Mr Hu, whose companies Wuyu and 9th Sky operate the various outlets, told inspectors that he had not kept financial records or issued payslips to his workers because “I am too busy and lazy”.
It ultimately proved to be a case of three strikes and you’re out for Mr Hu, who had previously been put on notice in 2012 and 2014 for failing to keep these records.
“Proper record-keeping and the provision of payslips is essential to ensure there is compliance with workplace laws,” deputy FWO president Michael Ardlie said.
“The failure to maintain relevant records frustrated the investigation process. Further, it is not known whether employees of the respondent suffered any specific monetary loss or entitlements in the absence of relevant records.”

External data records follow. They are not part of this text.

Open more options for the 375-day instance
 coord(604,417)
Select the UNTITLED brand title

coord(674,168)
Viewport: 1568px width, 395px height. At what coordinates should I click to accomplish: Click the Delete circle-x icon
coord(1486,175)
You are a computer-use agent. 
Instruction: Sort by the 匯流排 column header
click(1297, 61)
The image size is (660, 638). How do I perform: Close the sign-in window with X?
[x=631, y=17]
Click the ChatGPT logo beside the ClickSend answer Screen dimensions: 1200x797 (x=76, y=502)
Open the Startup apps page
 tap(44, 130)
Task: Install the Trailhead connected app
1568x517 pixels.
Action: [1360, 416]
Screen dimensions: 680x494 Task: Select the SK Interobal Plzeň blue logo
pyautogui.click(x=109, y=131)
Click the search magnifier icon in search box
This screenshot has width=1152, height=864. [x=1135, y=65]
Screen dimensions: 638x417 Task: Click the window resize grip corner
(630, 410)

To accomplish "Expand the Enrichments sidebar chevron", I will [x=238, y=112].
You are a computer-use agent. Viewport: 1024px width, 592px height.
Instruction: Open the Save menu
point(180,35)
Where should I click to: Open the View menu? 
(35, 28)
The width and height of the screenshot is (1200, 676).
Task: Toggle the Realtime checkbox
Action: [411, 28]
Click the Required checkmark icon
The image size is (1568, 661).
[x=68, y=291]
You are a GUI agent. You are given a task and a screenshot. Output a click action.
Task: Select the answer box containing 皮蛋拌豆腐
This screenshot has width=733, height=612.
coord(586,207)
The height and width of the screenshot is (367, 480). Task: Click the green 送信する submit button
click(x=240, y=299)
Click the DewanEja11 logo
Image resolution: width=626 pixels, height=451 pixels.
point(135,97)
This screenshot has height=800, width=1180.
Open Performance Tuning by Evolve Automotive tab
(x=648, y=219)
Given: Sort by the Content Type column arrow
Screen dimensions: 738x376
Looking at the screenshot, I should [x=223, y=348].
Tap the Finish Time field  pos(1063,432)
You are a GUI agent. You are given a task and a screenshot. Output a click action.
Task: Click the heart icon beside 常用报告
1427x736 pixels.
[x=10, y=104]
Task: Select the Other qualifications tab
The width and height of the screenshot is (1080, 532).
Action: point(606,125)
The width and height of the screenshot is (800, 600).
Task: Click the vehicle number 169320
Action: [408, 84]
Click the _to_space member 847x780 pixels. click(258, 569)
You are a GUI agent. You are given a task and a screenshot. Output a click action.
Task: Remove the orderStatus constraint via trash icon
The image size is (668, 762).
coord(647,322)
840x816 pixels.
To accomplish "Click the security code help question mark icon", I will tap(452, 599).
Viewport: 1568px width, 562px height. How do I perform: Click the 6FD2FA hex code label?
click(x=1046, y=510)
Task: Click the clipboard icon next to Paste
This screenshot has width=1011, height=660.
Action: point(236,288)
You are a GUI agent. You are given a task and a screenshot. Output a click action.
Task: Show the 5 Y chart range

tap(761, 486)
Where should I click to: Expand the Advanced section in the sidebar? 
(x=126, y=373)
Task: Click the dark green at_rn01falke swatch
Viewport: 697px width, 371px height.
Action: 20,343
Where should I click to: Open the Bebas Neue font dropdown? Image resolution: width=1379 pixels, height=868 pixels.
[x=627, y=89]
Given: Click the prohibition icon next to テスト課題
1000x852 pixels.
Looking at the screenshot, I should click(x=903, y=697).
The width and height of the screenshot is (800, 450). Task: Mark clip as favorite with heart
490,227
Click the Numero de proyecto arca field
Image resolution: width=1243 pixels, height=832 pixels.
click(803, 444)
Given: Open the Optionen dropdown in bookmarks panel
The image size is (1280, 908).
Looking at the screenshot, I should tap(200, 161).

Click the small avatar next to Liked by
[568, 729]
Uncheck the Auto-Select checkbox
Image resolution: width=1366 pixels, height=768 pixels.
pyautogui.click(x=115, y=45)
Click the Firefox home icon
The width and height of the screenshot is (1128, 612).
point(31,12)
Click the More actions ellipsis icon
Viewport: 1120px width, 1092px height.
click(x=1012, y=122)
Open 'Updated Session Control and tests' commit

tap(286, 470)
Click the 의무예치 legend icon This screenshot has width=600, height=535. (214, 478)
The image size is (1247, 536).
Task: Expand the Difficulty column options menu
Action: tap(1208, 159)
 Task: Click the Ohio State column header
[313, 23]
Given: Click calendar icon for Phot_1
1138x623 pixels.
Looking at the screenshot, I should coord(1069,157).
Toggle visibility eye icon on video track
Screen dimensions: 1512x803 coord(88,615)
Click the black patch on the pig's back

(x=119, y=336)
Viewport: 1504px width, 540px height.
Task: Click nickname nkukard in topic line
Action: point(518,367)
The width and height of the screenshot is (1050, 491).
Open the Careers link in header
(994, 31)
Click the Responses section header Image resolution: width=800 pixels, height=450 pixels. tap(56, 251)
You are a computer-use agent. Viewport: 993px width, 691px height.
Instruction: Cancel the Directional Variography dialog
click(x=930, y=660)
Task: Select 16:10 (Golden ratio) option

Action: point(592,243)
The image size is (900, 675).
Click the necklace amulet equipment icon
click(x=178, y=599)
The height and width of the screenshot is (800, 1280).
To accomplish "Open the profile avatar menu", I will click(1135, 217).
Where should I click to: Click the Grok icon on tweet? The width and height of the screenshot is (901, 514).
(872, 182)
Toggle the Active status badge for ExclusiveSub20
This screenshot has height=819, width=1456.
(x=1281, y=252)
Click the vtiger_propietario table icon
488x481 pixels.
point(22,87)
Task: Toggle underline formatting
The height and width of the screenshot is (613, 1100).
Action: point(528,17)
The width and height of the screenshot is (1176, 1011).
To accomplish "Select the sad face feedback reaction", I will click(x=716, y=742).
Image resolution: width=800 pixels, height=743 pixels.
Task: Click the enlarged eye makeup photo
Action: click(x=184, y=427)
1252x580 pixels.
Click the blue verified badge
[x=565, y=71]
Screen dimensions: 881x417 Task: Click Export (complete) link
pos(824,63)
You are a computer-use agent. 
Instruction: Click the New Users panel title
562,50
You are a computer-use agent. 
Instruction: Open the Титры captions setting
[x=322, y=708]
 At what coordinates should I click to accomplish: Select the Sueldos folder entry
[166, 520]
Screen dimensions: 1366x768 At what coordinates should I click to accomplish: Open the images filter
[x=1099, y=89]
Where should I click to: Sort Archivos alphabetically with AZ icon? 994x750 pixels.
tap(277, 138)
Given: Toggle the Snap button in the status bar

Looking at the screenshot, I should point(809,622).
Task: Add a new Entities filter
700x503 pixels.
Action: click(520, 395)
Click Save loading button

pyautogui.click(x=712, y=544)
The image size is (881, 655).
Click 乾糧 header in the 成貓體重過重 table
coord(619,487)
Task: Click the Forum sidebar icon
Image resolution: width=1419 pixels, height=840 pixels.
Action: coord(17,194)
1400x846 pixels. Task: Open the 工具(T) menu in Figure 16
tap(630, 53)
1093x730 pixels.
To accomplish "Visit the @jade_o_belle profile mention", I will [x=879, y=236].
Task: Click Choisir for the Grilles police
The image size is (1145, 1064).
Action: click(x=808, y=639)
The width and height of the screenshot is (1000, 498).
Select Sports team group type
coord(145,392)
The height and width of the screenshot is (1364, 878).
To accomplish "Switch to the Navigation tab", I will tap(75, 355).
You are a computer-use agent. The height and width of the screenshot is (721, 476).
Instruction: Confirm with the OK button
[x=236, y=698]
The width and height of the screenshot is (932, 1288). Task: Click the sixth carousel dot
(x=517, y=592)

Mr Hu was fined $7,200 personally, while each of his companies received a penalty of $18,000 – equating to a total bill of $43,200.
Ombudsman Natalie James said employers should be aware that new provisions to protect vulnerable workers have now come into effect under amendments to the Fair Work Act.
“Now, employers who don’t meet record-keeping or payslip obligations and can’t give a reasonable excuse will need to disprove allegations in wage claims made in a court,” said Ms James.
“If an employee claims they have been underpaid and the employer didn’t keep the right records, make those records available, or give them a payslip, the employer may need to prove that they did pay the employee correctly or gave them the right entitlements.”